[begin Records]
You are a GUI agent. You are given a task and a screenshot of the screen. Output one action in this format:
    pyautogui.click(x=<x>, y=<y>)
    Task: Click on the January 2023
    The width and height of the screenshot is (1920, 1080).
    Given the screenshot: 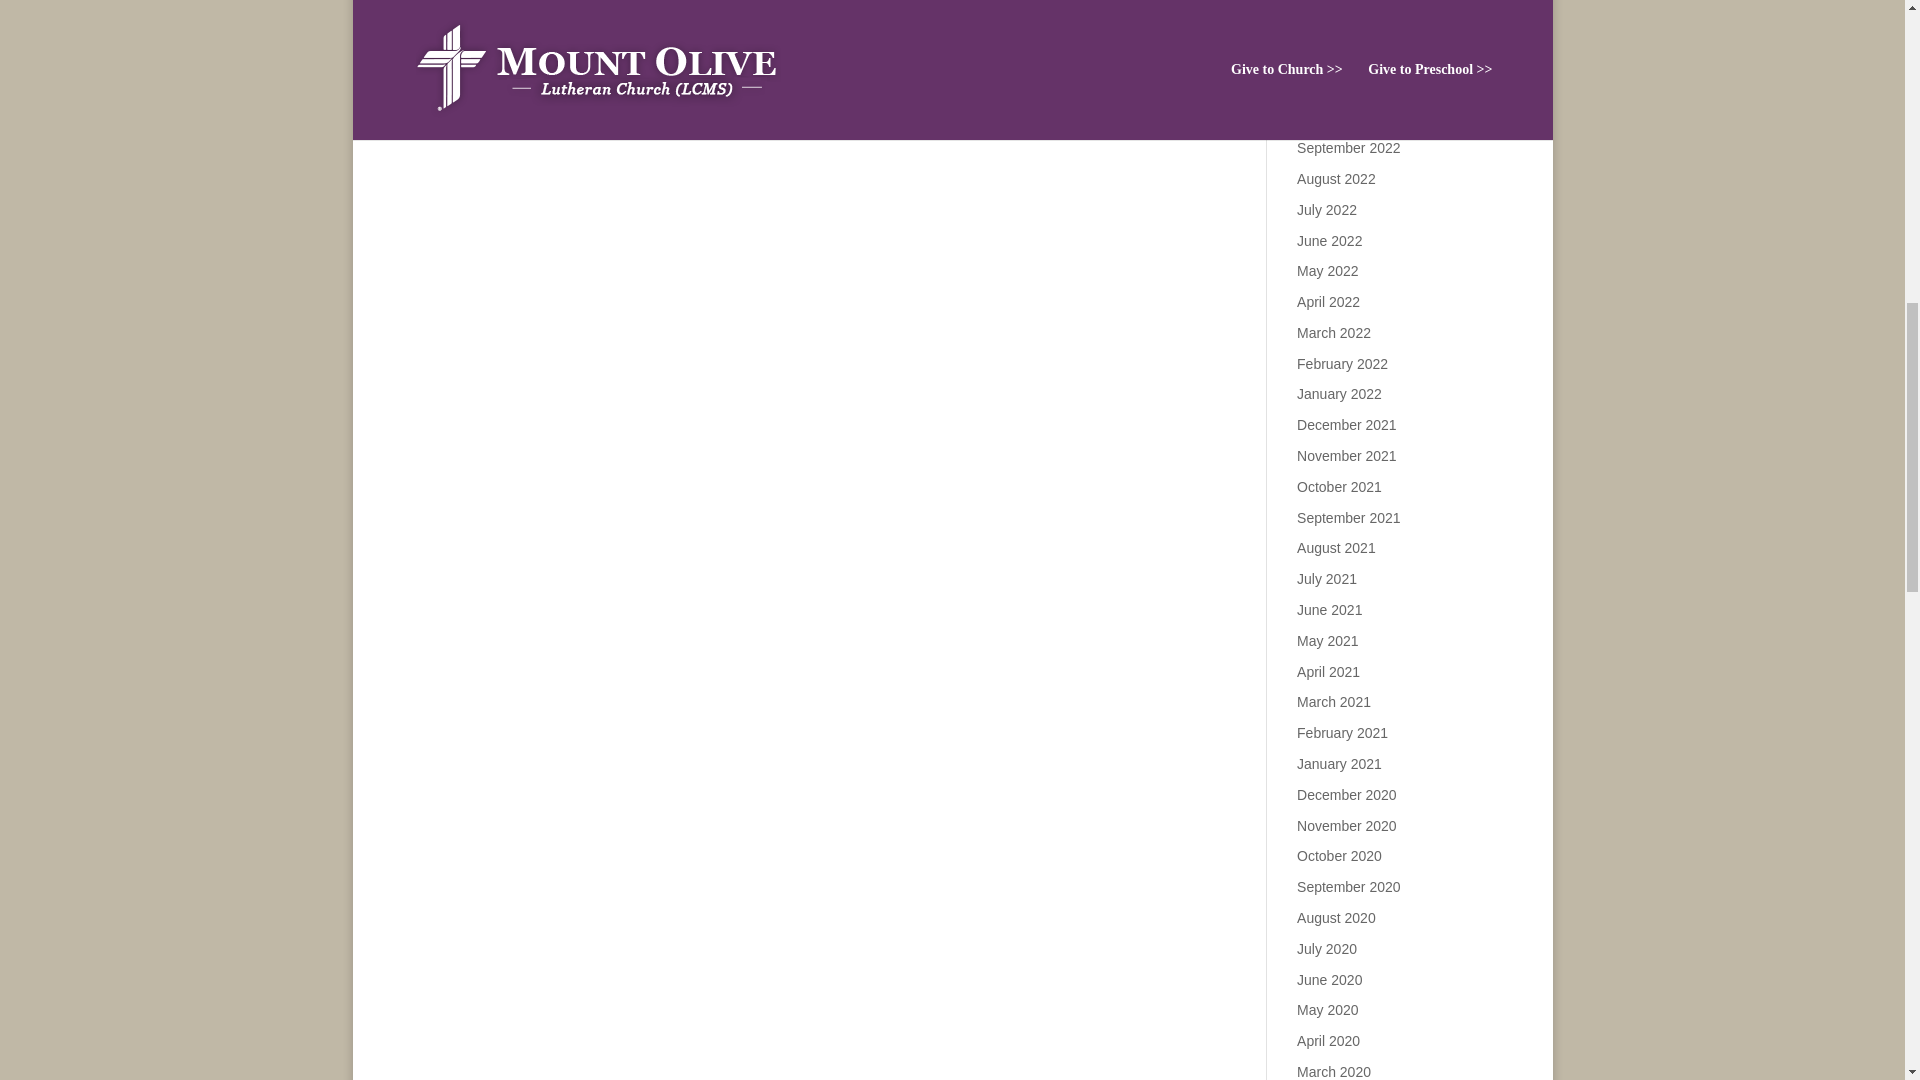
[end Records]
Aim: Render every line of the entries above as a Markdown table with the columns "Row" and "Line", numbering the rows and omitting blank lines. Leave the pictures out of the answer.

Final result:
| Row | Line |
|---|---|
| 1 | You are a GUI agent. You are given a task and a screenshot of the screen. Output one action in this format: |
| 2 |     pyautogui.click(x=<x>, y=<y>) |
| 3 |     Task: Click on the January 2023 |
| 4 |     The width and height of the screenshot is (1920, 1080). |
| 5 |     Given the screenshot:  |